Butim not gonna go on 3 dates and suddenly put out.
I'm not gonna have sex with every frat boy that thinks I'm cute or think it's funny to spank me either. Not that this is the part you're arguing but still.

So no~ I am not wrong for wanting more than 3 dates. I'm not the bad guy for not being ready or willing to have sex with everyone.


I didn't say any of those things though, I am just saying that you should be more realistic. Compromise doesn't necessarily mean giving it up as soon as the guy wants it. You can still take your time, but maybe try rounding some of the bases a little without going all the way home? Again, very few guys will want to date a girl that just wants to cuddle and hold hands for several months or more. That is like middle school stuff. I am not judging you or talking down to you, that is just the reality of the society we live in. A relationship without anything sexual (not even a little groping or hand play) is going to have a hard time surviving.
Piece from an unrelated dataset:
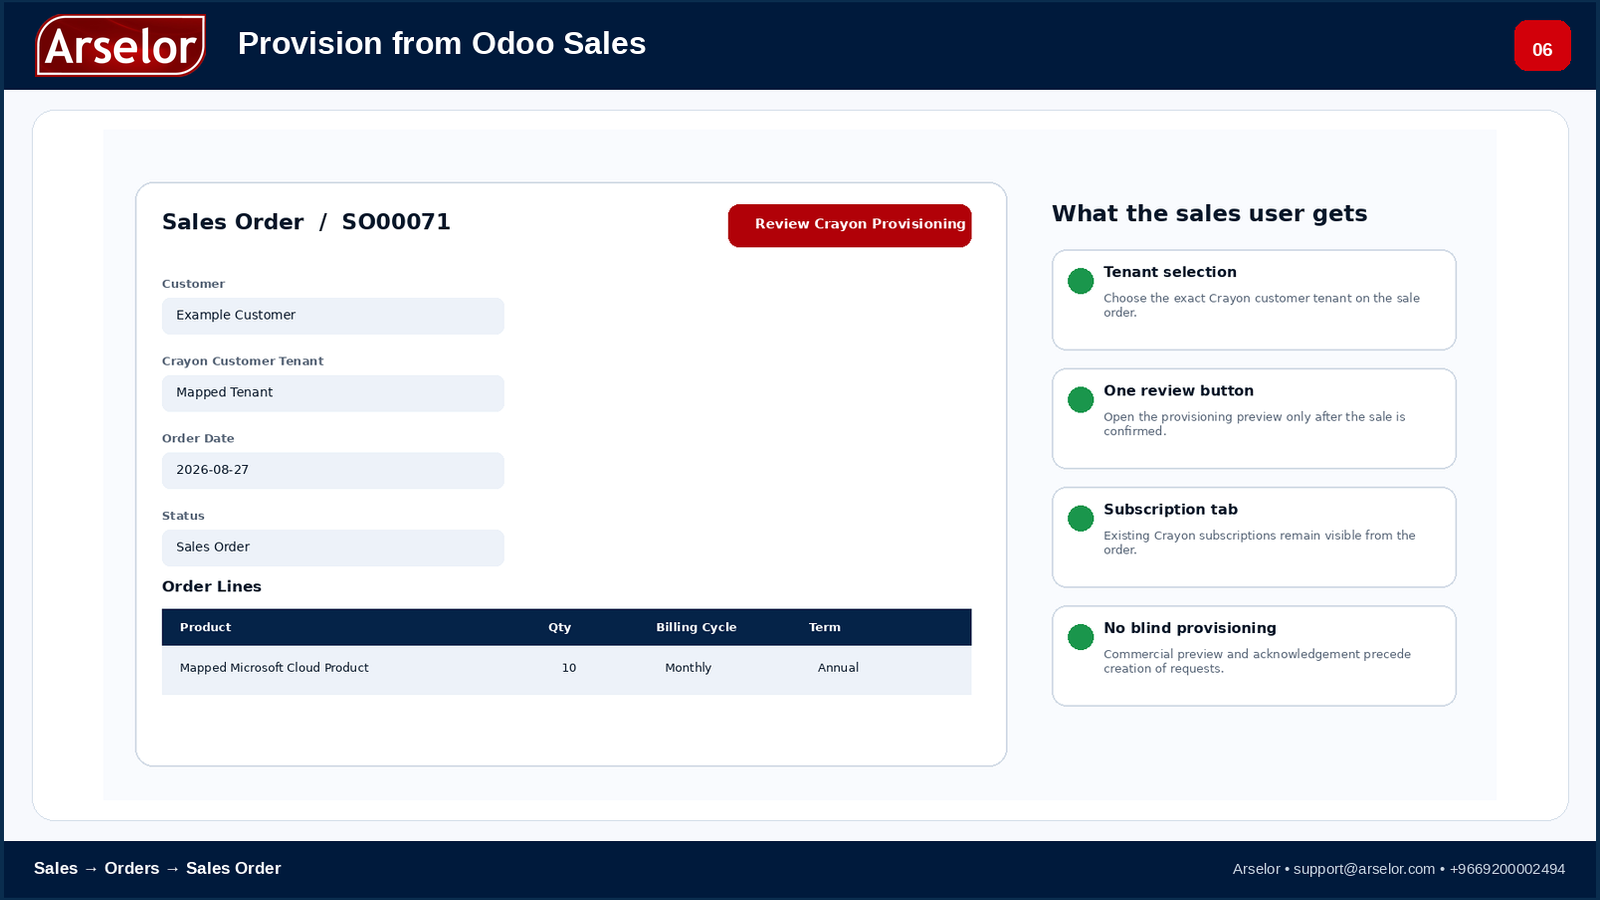Open the Status field showing Sales Order
The height and width of the screenshot is (900, 1600).
[333, 547]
If you feel sex is gross and wrong, what makes you think that giving it more time is somehow going to change that? It takes more than three dates to really know someone and get comfortable, but if you're not feeling any attraction or physical desire what makes you think you ever will? It's not like after a month, or two, or three, six, a year.. your feelings are magically going to just change on their own. Maybe sex isn't for you?

I'm assuming your parents immigrated here? If that's the case, they're from a different country with a much, much different culture where no sex before marriage is pretty much the norm or is at least extremely common. It was even more common here with older generations. Today? lolno. It's not really fair to use them as an example.

So to sum it up, no guy deserves sex from you for any reason.

You're also not wrong for not wanting to have sex or to blame for your relationships not working out. You deserve to have a relationship too.

But like, how can two people be compatible when one person wants sex and the other doesn't? I think you should try to sort this out while you're still young, because it's only going to get worse the older you get.